#### SOURCE INFORMATION ####

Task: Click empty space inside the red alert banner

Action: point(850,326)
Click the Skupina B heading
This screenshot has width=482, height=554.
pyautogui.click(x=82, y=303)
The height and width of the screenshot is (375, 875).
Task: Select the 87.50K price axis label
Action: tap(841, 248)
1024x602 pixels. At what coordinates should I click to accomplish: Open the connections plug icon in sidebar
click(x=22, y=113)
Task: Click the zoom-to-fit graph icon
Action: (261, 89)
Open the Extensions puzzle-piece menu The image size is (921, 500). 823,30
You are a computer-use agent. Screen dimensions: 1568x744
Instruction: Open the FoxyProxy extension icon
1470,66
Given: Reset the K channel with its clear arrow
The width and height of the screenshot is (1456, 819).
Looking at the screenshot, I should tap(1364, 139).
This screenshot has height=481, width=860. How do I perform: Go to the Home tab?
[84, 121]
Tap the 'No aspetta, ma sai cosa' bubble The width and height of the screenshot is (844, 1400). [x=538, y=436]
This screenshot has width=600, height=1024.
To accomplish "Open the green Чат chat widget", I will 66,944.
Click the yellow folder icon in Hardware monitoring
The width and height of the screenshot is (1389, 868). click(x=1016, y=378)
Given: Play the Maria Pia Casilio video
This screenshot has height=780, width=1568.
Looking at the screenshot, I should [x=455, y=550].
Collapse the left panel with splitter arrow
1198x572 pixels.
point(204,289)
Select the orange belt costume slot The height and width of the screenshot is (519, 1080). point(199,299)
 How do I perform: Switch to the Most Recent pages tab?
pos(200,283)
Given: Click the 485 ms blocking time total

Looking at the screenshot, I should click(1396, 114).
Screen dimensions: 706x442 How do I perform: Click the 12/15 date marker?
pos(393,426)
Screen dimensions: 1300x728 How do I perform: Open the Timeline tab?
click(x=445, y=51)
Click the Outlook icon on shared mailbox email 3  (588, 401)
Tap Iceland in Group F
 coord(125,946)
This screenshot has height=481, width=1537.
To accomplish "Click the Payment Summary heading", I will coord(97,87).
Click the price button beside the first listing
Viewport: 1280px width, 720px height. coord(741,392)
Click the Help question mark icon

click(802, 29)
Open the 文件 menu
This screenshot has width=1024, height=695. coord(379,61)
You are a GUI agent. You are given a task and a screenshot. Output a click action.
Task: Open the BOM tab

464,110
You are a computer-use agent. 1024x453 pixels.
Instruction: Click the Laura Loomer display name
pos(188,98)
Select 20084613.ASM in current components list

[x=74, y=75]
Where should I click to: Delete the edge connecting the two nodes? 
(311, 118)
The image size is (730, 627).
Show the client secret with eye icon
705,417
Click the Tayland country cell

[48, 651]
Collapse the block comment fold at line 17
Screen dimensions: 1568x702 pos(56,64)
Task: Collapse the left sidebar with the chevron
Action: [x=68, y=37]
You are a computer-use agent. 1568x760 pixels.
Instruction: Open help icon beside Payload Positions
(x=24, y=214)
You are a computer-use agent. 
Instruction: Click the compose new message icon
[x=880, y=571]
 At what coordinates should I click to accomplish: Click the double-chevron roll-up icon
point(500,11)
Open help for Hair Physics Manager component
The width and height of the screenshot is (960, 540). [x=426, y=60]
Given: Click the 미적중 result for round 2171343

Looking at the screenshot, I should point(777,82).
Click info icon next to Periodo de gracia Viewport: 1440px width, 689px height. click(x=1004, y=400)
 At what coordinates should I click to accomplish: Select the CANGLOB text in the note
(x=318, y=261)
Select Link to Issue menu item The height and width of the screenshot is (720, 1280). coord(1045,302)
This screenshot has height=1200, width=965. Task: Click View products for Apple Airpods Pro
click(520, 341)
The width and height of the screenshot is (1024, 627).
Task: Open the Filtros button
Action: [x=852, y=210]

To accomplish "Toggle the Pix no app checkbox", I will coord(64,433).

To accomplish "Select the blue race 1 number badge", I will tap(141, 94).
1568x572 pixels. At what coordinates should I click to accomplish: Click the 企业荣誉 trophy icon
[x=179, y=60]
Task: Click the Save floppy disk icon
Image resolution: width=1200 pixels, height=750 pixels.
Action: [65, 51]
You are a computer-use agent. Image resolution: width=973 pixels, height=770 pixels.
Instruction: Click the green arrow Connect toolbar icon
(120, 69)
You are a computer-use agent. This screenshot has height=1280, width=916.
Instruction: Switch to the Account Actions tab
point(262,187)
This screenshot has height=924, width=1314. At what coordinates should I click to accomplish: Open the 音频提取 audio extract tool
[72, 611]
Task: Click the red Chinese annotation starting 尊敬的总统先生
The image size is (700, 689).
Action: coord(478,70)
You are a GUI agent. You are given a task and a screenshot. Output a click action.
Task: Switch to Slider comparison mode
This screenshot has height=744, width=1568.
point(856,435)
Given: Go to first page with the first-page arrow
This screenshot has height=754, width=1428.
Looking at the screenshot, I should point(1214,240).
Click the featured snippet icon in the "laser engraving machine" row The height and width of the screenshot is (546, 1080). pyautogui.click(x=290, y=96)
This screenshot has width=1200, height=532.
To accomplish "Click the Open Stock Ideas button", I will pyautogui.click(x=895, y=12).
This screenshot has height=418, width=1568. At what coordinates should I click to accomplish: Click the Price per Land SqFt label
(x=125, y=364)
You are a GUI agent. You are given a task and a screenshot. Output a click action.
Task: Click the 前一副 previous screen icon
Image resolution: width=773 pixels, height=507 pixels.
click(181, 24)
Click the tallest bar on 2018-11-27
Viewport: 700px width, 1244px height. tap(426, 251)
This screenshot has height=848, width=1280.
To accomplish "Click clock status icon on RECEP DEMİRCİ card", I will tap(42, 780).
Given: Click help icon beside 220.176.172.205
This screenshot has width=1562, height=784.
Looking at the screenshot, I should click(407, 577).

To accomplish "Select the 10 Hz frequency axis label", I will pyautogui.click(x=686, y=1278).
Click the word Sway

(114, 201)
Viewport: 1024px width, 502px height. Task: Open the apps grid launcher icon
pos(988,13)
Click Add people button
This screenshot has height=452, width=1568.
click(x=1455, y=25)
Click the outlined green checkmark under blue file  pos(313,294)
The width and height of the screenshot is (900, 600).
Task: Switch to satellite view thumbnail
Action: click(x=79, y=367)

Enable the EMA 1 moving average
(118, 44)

####

> **WHAT YOU HAVE TO DO**
Using the listing above, copy exactly the line that contains "This screenshot has height=848, width=1280.", the line that contains "Click Add people button", and each line that falls between them.

> **SOLVED EXERCISE**
This screenshot has height=848, width=1280.
To accomplish "Click clock status icon on RECEP DEMİRCİ card", I will tap(42, 780).
Given: Click help icon beside 220.176.172.205
This screenshot has width=1562, height=784.
Looking at the screenshot, I should click(407, 577).

To accomplish "Select the 10 Hz frequency axis label", I will pyautogui.click(x=686, y=1278).
Click the word Sway

(114, 201)
Viewport: 1024px width, 502px height. Task: Open the apps grid launcher icon
pos(988,13)
Click Add people button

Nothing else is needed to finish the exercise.